Provided data>
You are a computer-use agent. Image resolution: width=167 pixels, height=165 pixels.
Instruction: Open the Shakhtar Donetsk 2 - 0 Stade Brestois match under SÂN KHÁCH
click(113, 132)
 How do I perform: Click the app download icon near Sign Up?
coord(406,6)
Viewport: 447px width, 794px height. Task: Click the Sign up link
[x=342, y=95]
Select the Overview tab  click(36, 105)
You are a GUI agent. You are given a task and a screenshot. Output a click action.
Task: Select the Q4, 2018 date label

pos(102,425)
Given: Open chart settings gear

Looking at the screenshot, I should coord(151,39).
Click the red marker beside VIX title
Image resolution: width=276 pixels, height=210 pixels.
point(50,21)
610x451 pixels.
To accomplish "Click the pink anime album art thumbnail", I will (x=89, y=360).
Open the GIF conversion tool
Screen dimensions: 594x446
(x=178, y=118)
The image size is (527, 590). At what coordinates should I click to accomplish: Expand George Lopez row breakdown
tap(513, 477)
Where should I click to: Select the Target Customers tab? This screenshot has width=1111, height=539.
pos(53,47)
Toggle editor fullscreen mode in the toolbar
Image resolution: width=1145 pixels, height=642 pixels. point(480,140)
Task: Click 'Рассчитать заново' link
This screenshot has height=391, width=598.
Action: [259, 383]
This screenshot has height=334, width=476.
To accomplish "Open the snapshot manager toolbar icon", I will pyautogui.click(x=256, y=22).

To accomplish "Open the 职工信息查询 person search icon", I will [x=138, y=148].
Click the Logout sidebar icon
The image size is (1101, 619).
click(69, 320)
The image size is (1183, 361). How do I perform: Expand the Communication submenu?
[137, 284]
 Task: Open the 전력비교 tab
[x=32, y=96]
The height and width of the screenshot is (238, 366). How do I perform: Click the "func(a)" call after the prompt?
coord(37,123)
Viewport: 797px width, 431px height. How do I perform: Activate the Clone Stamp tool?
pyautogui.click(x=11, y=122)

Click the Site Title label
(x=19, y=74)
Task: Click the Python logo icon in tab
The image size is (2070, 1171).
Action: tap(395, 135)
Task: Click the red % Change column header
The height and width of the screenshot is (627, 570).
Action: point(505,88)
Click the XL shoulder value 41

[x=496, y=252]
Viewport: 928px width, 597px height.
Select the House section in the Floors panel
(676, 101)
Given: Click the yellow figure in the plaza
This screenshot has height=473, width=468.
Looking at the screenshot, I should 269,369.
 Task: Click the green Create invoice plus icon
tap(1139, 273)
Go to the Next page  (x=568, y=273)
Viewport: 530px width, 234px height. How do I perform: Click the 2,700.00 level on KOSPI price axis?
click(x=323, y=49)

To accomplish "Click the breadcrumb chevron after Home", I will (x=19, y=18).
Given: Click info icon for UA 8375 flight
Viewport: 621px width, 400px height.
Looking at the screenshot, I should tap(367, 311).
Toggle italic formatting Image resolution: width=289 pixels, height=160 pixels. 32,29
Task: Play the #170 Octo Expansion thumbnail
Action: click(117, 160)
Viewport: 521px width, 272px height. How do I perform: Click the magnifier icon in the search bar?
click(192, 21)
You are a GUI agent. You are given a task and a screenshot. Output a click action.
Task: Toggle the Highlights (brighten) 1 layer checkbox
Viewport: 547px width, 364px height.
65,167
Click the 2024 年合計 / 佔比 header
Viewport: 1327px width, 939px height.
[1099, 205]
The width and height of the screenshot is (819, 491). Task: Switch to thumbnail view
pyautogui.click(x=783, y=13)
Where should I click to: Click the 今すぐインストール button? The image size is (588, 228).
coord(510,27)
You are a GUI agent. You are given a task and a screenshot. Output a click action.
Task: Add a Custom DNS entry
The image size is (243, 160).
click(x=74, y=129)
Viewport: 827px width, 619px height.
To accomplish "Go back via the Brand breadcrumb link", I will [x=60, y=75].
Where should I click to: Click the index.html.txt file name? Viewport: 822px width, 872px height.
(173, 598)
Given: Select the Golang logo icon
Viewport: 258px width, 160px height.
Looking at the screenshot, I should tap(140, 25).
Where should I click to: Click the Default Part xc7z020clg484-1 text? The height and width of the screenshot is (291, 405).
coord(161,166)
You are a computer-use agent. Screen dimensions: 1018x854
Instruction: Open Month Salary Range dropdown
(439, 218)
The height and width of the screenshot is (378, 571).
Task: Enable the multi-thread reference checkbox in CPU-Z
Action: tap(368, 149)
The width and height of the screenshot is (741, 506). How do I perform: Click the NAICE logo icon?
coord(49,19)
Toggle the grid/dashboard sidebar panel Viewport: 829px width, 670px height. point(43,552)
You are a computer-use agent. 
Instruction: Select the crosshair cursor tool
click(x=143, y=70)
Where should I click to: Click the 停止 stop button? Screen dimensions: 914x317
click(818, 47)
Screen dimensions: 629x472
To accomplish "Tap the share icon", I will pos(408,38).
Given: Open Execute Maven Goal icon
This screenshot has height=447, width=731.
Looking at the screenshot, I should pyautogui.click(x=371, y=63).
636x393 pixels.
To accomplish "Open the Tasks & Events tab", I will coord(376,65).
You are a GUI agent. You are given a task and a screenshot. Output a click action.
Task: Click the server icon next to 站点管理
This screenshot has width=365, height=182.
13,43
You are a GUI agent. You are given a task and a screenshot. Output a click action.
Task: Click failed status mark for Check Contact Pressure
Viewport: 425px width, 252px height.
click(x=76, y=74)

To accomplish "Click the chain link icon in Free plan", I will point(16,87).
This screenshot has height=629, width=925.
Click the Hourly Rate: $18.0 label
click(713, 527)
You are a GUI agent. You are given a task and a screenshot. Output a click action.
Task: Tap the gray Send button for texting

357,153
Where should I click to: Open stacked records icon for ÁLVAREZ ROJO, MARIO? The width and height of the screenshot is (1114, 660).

Activity>
What you need to do is retype all the entries exactly as written.

Answer box>
You are a computer-use agent. Image resolution: width=167 pixels, height=165 pixels.
Instruction: Open the Shakhtar Donetsk 2 - 0 Stade Brestois match under SÂN KHÁCH
click(113, 132)
 How do I perform: Click the app download icon near Sign Up?
coord(406,6)
Viewport: 447px width, 794px height. Task: Click the Sign up link
[x=342, y=95]
Select the Overview tab  click(36, 105)
You are a GUI agent. You are given a task and a screenshot. Output a click action.
Task: Select the Q4, 2018 date label

pos(102,425)
Given: Open chart settings gear

Looking at the screenshot, I should coord(151,39).
Click the red marker beside VIX title
Image resolution: width=276 pixels, height=210 pixels.
point(50,21)
610x451 pixels.
To accomplish "Click the pink anime album art thumbnail", I will (x=89, y=360).
Open the GIF conversion tool
Screen dimensions: 594x446
(x=178, y=118)
The image size is (527, 590). At what coordinates should I click to accomplish: Expand George Lopez row breakdown
tap(513, 477)
Where should I click to: Select the Target Customers tab? This screenshot has width=1111, height=539.
pos(53,47)
Toggle editor fullscreen mode in the toolbar
Image resolution: width=1145 pixels, height=642 pixels. point(480,140)
Task: Click 'Рассчитать заново' link
This screenshot has height=391, width=598.
Action: [259, 383]
This screenshot has height=334, width=476.
To accomplish "Open the snapshot manager toolbar icon", I will pyautogui.click(x=256, y=22).

To accomplish "Open the 职工信息查询 person search icon", I will [x=138, y=148].
Click the Logout sidebar icon
The image size is (1101, 619).
click(69, 320)
The image size is (1183, 361). How do I perform: Expand the Communication submenu?
[137, 284]
 Task: Open the 전력비교 tab
[x=32, y=96]
The height and width of the screenshot is (238, 366). How do I perform: Click the "func(a)" call after the prompt?
coord(37,123)
Viewport: 797px width, 431px height. How do I perform: Activate the Clone Stamp tool?
pyautogui.click(x=11, y=122)

Click the Site Title label
(x=19, y=74)
Task: Click the Python logo icon in tab
The image size is (2070, 1171).
Action: tap(395, 135)
Task: Click the red % Change column header
The height and width of the screenshot is (627, 570).
Action: point(505,88)
Click the XL shoulder value 41

[x=496, y=252]
Viewport: 928px width, 597px height.
Select the House section in the Floors panel
(676, 101)
Given: Click the yellow figure in the plaza
This screenshot has height=473, width=468.
Looking at the screenshot, I should 269,369.
 Task: Click the green Create invoice plus icon
tap(1139, 273)
Go to the Next page  (x=568, y=273)
Viewport: 530px width, 234px height. How do I perform: Click the 2,700.00 level on KOSPI price axis?
click(x=323, y=49)

To accomplish "Click the breadcrumb chevron after Home", I will (x=19, y=18).
Given: Click info icon for UA 8375 flight
Viewport: 621px width, 400px height.
Looking at the screenshot, I should tap(367, 311).
Toggle italic formatting Image resolution: width=289 pixels, height=160 pixels. 32,29
Task: Play the #170 Octo Expansion thumbnail
Action: click(117, 160)
Viewport: 521px width, 272px height. How do I perform: Click the magnifier icon in the search bar?
click(192, 21)
You are a GUI agent. You are given a task and a screenshot. Output a click action.
Task: Toggle the Highlights (brighten) 1 layer checkbox
Viewport: 547px width, 364px height.
65,167
Click the 2024 年合計 / 佔比 header
Viewport: 1327px width, 939px height.
[1099, 205]
The width and height of the screenshot is (819, 491). Task: Switch to thumbnail view
pyautogui.click(x=783, y=13)
Where should I click to: Click the 今すぐインストール button? The image size is (588, 228).
coord(510,27)
You are a GUI agent. You are given a task and a screenshot. Output a click action.
Task: Add a Custom DNS entry
The image size is (243, 160).
click(x=74, y=129)
Viewport: 827px width, 619px height.
To accomplish "Go back via the Brand breadcrumb link", I will [x=60, y=75].
Where should I click to: Click the index.html.txt file name? Viewport: 822px width, 872px height.
(173, 598)
Given: Select the Golang logo icon
Viewport: 258px width, 160px height.
Looking at the screenshot, I should tap(140, 25).
Where should I click to: Click the Default Part xc7z020clg484-1 text? The height and width of the screenshot is (291, 405).
coord(161,166)
You are a computer-use agent. Screen dimensions: 1018x854
Instruction: Open Month Salary Range dropdown
(439, 218)
The height and width of the screenshot is (378, 571).
Task: Enable the multi-thread reference checkbox in CPU-Z
Action: tap(368, 149)
The width and height of the screenshot is (741, 506). How do I perform: Click the NAICE logo icon?
coord(49,19)
Toggle the grid/dashboard sidebar panel Viewport: 829px width, 670px height. point(43,552)
You are a computer-use agent. 
Instruction: Select the crosshair cursor tool
click(x=143, y=70)
Where should I click to: Click the 停止 stop button? Screen dimensions: 914x317
click(818, 47)
Screen dimensions: 629x472
To accomplish "Tap the share icon", I will pos(408,38).
Given: Open Execute Maven Goal icon
This screenshot has height=447, width=731.
Looking at the screenshot, I should pyautogui.click(x=371, y=63).
636x393 pixels.
To accomplish "Open the Tasks & Events tab", I will coord(376,65).
You are a GUI agent. You are given a task and a screenshot. Output a click action.
Task: Click the server icon next to 站点管理
This screenshot has width=365, height=182.
13,43
You are a GUI agent. You are given a task and a screenshot. Output a click action.
Task: Click failed status mark for Check Contact Pressure
Viewport: 425px width, 252px height.
click(x=76, y=74)

To accomplish "Click the chain link icon in Free plan", I will point(16,87).
This screenshot has height=629, width=925.
Click the Hourly Rate: $18.0 label
click(713, 527)
You are a GUI agent. You are given a task and a screenshot. Output a click action.
Task: Tap the gray Send button for texting

357,153
Where should I click to: Open stacked records icon for ÁLVAREZ ROJO, MARIO? The width and height of the screenshot is (1114, 660).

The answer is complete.